Saved entries:
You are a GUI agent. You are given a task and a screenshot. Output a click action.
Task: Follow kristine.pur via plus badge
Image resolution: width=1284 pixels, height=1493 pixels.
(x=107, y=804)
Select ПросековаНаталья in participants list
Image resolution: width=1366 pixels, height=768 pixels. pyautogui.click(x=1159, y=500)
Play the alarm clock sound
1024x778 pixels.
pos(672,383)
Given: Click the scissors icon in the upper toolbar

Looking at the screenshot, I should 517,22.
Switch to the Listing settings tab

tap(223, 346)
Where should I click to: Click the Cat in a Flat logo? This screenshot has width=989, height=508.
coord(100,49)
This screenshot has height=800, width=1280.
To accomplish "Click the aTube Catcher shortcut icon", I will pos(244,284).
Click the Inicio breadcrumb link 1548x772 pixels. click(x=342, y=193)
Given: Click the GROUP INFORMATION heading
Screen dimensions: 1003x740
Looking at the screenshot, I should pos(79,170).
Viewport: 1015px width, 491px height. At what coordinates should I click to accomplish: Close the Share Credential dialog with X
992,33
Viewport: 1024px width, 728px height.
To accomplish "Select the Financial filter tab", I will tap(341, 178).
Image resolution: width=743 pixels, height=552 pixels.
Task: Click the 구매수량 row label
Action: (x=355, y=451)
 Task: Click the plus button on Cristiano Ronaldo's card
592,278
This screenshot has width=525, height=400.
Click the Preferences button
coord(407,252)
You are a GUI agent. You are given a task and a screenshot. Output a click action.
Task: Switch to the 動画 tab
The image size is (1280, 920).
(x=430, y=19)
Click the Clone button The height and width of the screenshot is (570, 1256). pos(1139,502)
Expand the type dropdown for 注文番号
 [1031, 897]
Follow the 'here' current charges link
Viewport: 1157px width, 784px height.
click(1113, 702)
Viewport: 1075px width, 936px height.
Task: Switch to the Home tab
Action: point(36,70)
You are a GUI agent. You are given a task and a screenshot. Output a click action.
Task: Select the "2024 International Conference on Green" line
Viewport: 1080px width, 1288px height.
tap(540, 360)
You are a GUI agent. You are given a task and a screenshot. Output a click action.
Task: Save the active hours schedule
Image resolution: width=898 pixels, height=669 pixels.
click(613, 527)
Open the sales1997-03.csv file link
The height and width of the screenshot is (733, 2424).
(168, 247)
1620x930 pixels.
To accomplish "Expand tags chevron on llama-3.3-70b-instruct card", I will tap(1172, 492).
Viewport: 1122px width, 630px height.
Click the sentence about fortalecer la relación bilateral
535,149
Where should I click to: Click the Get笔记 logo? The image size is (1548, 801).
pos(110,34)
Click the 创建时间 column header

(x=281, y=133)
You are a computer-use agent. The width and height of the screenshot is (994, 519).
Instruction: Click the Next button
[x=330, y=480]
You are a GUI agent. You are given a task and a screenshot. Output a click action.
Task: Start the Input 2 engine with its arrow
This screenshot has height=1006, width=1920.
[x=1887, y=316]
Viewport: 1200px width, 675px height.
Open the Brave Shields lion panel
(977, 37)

Work instruction - What you retype should run from the first line of the entries above through the line containing "Task: Select the", exactly and in full.

Solution below -
You are a GUI agent. You are given a task and a screenshot. Output a click action.
Task: Follow kristine.pur via plus badge
Image resolution: width=1284 pixels, height=1493 pixels.
(x=107, y=804)
Select ПросековаНаталья in participants list
Image resolution: width=1366 pixels, height=768 pixels. pyautogui.click(x=1159, y=500)
Play the alarm clock sound
1024x778 pixels.
pos(672,383)
Given: Click the scissors icon in the upper toolbar

Looking at the screenshot, I should 517,22.
Switch to the Listing settings tab

tap(223, 346)
Where should I click to: Click the Cat in a Flat logo? This screenshot has width=989, height=508.
coord(100,49)
This screenshot has height=800, width=1280.
To accomplish "Click the aTube Catcher shortcut icon", I will pos(244,284).
Click the Inicio breadcrumb link 1548x772 pixels. click(x=342, y=193)
Given: Click the GROUP INFORMATION heading
Screen dimensions: 1003x740
Looking at the screenshot, I should pos(79,170).
Viewport: 1015px width, 491px height. At what coordinates should I click to accomplish: Close the Share Credential dialog with X
992,33
Viewport: 1024px width, 728px height.
To accomplish "Select the Financial filter tab", I will tap(341, 178).
Image resolution: width=743 pixels, height=552 pixels.
Task: Click the 구매수량 row label
Action: (x=355, y=451)
 Task: Click the plus button on Cristiano Ronaldo's card
592,278
This screenshot has width=525, height=400.
Click the Preferences button
coord(407,252)
You are a GUI agent. You are given a task and a screenshot. Output a click action.
Task: Switch to the 動画 tab
The image size is (1280, 920).
(x=430, y=19)
Click the Clone button The height and width of the screenshot is (570, 1256). pos(1139,502)
Expand the type dropdown for 注文番号
 [1031, 897]
Follow the 'here' current charges link
Viewport: 1157px width, 784px height.
click(1113, 702)
Viewport: 1075px width, 936px height.
Task: Switch to the Home tab
Action: point(36,70)
You are a GUI agent. You are given a task and a screenshot. Output a click action.
Task: Select the "2024 International Conference on Green" line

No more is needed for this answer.